Port-au-Prince: The Moment by Mischa Berlinski – editorial review

Disaster knocks softly on one’s door before breaking it down.  This is how Mischa Berlinski introduces us to the horrific earthquake in Haiti, 2010.  Frightening sounds without source.  The foundations of the elite and the impoverished at once blended in a swirl of nature’s chaos.  Secret gardens exposed to everyone still standing…but only for the moment.  The author spinning, dizzied, seeing horror in rapid flashes as if seated in a slideshow.  Rushing in controlled panic (the author coining the term “reptilian optimism”) to his family at home, the young husband and father found his wife in mixed but joyful tears and his baby well and collected, calm.  As if in Jericho, a modern day Joshua blew his trumpet, and the high walls of P-a-P came tumbling down – all of them.  Though the situation was dire, as survivors gathered near the residence of the prime minister, the closeness emitted the contrary sounds of fragile gaiety in the moody air.  Stoic men vanished from the scene as the colorful emotions of the women dominated the sights and sounds and scenes of loss.

Communication ranged from none to spotty.  A cell phone might be found that connected but it might not have any prepaid minutes remaining.  Between the mundane programming, foreign radio stations reported, over seemingly long intervals, the quake in Haiti, first the occurrence, upgrading the adjective later to massive, and finally, hopefully, to the penultimate adjective: catastrophic.  This assessment being trumped by the declaration of a local priest – “fin des temps“.  Waiting for international response, the masses swayed on this island earth between the jolts of aftershocks.  Sounds lacking for this monumental tragedy included the absence of sirens coming to aid, the hissing of helicopters wishing to rescue.  Sounds tracking the night were those of prayer.  The darkness seemed to covet the mourning until dawn when the sun alerted those still murmuring on their knees that their struggle was to begin again and that each was exhausted.
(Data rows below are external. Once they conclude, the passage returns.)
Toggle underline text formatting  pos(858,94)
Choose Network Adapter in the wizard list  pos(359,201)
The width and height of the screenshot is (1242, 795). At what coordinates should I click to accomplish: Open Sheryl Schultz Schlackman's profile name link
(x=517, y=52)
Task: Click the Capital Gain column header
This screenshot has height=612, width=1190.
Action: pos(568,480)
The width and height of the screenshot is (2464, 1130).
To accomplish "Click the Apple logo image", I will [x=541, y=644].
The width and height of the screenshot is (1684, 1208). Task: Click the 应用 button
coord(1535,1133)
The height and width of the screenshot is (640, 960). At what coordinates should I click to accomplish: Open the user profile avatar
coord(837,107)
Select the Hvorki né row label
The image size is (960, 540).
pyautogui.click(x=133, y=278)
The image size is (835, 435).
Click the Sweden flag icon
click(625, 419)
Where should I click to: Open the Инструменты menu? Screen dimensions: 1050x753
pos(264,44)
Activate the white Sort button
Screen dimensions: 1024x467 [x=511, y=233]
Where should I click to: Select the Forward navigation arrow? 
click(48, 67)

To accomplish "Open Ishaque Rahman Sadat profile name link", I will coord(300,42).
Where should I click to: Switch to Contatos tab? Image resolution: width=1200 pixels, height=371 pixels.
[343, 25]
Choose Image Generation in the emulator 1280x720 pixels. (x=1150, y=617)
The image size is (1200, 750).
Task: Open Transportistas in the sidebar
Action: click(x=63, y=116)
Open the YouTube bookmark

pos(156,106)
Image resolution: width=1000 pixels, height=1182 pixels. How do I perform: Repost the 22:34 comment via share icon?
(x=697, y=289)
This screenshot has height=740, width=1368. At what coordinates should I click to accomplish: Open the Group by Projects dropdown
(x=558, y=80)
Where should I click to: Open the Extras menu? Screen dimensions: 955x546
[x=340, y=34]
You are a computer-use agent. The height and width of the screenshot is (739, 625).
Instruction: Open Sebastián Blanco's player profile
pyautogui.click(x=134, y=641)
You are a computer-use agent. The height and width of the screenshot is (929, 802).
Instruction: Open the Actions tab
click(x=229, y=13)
Ruination dominated the hysterical hearsay, facts probably embedded.  What was left standing?  Curiosity out paced good sense to the hopeful skeptic.  The author ventured out to gather his own evidence at his own peril.  Sensed along his path to knowing, Mischa noticed that the odor of mass decomposition could not compete with that of massive human waste.   Sight awed at the collapse of all man’s structures thus burying the individual demise of many men,women, and children.  However, unavoidably, a mangled corpse struggled and emerged to be viewed.  Eyes wide.  Guts displayed.  Face powdered with the offal of the aforementioned collapses.  The green lawns of luxury hotels held the wounded in lawn chairs.  Foreigners, who had made contact with their country of origin and whose country cared about that individual, might be rescued by helicopter.  Elites reestablishing themselves atop the ruin as soon as conditions permitted.

With Mother Nature chortling in the background at the commencing nonsense, the blame game began to play out.  Aristide, his enemies, the elites…  The much maligned UN was there from the prior man-made disaster with its guns to contain perpetual chaos.  Nature was there to impose her enduring order.   Mr. Berlinski found his way to an impasse, within the impasse sat collapse, under the impasse lay Haiti’s destiny.  Dying but not dead.  Choking but still breathing.  Hopeless but still praying.